(AIM): Output the rows from the start through the line containing "Action: pyautogui.click(x=680, y=351)" as a two-column CSV with the headers instruction and answer. Give each row its own line, with each field in quotes and line breaks turned into spaces.

(DATA PROVIDED):
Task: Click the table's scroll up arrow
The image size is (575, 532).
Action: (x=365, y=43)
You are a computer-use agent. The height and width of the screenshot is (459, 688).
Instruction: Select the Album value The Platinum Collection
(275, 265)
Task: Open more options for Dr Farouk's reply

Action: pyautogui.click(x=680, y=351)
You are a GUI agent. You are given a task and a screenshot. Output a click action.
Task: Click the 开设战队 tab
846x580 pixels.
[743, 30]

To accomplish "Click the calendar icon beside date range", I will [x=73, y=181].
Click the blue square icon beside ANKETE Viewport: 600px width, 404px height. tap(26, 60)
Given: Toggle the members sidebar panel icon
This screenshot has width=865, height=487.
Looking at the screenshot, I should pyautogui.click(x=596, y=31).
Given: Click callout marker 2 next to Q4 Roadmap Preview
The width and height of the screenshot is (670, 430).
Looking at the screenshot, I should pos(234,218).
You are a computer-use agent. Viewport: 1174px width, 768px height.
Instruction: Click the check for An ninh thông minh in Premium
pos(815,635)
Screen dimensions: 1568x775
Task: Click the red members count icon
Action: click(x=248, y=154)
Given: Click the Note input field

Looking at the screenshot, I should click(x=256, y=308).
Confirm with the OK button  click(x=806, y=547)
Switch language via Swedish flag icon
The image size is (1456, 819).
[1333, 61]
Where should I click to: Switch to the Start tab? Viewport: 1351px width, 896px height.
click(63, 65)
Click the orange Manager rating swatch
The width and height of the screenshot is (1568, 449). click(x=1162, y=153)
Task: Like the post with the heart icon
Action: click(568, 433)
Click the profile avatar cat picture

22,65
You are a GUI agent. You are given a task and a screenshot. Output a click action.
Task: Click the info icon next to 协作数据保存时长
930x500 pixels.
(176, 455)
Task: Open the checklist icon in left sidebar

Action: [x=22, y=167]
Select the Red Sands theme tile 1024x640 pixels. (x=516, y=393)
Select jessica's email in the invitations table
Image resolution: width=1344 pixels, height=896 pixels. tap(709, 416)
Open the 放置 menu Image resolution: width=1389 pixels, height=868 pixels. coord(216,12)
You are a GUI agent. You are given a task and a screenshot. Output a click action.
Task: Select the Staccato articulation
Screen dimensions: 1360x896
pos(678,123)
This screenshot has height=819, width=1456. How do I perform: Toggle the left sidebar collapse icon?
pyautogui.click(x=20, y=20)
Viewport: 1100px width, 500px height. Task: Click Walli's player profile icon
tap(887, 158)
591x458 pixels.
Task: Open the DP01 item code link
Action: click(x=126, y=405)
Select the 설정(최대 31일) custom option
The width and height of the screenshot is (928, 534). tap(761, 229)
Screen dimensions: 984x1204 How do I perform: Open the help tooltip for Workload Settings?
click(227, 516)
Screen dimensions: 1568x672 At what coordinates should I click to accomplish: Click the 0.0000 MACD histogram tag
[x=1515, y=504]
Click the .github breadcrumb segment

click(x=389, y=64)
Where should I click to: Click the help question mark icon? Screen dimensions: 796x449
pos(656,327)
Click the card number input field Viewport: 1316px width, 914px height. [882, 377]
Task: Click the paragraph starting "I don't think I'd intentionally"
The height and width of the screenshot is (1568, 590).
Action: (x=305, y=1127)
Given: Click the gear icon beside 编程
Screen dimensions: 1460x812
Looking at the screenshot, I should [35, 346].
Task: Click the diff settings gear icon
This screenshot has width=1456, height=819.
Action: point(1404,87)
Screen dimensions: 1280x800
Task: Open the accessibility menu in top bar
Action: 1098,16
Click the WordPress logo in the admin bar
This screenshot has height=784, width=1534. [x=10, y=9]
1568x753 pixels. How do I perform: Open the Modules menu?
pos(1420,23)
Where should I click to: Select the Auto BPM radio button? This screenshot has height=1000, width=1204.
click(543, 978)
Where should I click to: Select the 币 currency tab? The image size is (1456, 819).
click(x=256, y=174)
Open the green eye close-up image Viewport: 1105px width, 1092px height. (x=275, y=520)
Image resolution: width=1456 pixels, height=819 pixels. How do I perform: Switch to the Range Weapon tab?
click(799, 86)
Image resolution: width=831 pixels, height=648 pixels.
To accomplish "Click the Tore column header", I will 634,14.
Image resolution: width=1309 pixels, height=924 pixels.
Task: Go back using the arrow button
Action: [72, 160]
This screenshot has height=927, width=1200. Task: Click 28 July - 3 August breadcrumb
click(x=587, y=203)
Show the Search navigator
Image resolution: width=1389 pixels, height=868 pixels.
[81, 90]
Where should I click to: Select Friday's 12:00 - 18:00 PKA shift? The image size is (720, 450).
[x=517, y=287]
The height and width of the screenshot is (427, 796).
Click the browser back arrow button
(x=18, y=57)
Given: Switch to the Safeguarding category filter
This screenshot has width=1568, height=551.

(FULL SOLUTION):
instruction,answer
"Task: Click the table's scroll up arrow The image size is (575, 532).","Action: (x=365, y=43)"
"You are a computer-use agent. The height and width of the screenshot is (459, 688). Instruction: Select the Album value The Platinum Collection","(275, 265)"
"Task: Open more options for Dr Farouk's reply","Action: pyautogui.click(x=680, y=351)"